The German presence in the area was now guaranteed, although there was still no precise information as to where they would be dug in, awaiting the Fifth Army’s advertised attack. As there was nothing better to occupy me, I took one of the section’s motorcycles and rode some three miles along the beach in a northerly direction, through fine coastal scenery, past tamarisks growing under ancient Mediterranean oaks, with a single glimpse of a water-buffalo of the race imported by the Greeks, knee-deep in a swamp.

I stopped briefly to inspect the empty seaside house which, from my subsequent conversation with de Lucca, was clearly the one occupied by his friends on the night of our invasion, and then again at the point where the Sele River runs into the sea. Shortly before my arrival a squad of engineers had blown up a bridge a hundred yards away carrying both the north-south road and railway line over the river; at the moment I drew up they were finishing off boxes of K-rations and taking snapshots of each other. I asked the engineers why they had blown up the bridge and was told that it was to hold up any kraut advance. My friend the master-sergeant had given me a rough map of the bridgehead which included this area. ‘But it’s the British sector,’ I said. ‘What would the krauts be doing here?’

‘Search me,’ was the reply.

I showed one of the engineers the master-sergeant’s map. ‘Going north as far as you can see is British,’ I said. ‘All the way to Salerno.’

‘I wasn’t told that. I guess the guy who gave me the order didn’t know, either. So maybe there’s no one here. Maybe it’s empty. I guess the British were waiting for us to do something about it and we were waiting for them.’

‘Let’s hope the enemy hasn’t heard anything about this,’ I said.

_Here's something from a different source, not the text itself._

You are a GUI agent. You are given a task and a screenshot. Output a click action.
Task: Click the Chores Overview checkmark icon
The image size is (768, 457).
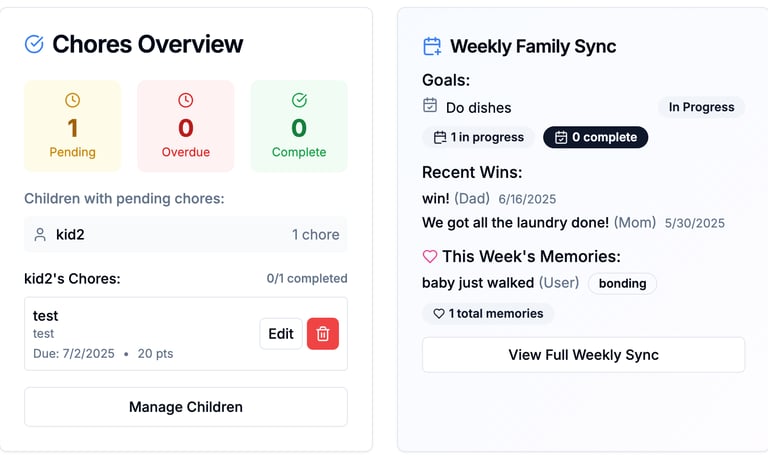[34, 44]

On the second day, in the hope of making our stay more comfortable, we moved into one of the small farmhouses abandoned in the vicinity. The symbols of panic seemed more poignant in these humble surroundings. The first huge crashing salvoes from the fleet had demolished the carefully calculated order of this shrine of domesticity. A single window had been blown out, a child snatched from its cot had dropped a doll, and a pair of crushed spectacles lay on the floor. Country people with lives organised to defend this low level of prosperity were known in these parts as
famiglie di una vacca—
one-cow families—and in this case, sure enough, the sole cow had been sacrificed to the invaders’ hunger for fresh meat, and it lay within sight of the back door, a haunch hacked away.

We returned to camp in time for the first alarm call to reluctant battle as a German plane broke like a shining white splinter from behind the cliff and curved, in a manoeuvre appearing calm, leisurely and even beautiful, to drop a single bomb among the ships. Through our master-sergeant friend we learned that a landing strip had already been cut to enable our fighters to fly in from Sicily and take on the intruders. Unfortunately the first of these, a Spitfire, fell victim to friendly fire while attempting to land later that day.

With the vision of the German FW 190 skimming over the cliff-top above us, all illusions entertained about this battle were at an end. Wild talk of Naples in four days and Rome by the beginning of the month was silenced and in its place defeatism began to spread. Two or three old soldiers, who had seen action in North Africa and found themselves among these raw beginners from Kansas and Wisconsin, realised that any Allied attack when launched would meet with the resistance of one of the best-armed, most sophisticated and tenacious forces in the West. There were even pessimists ready to suggest that far from the predicted military walkover, the Fifth Army might find itself involved in a defensive battle. These doubts strengthened later in the day when attacks by a single plane were replaced by those carried out by a five-plane squadron arriving overhead punctually at intervals of one and a half hours.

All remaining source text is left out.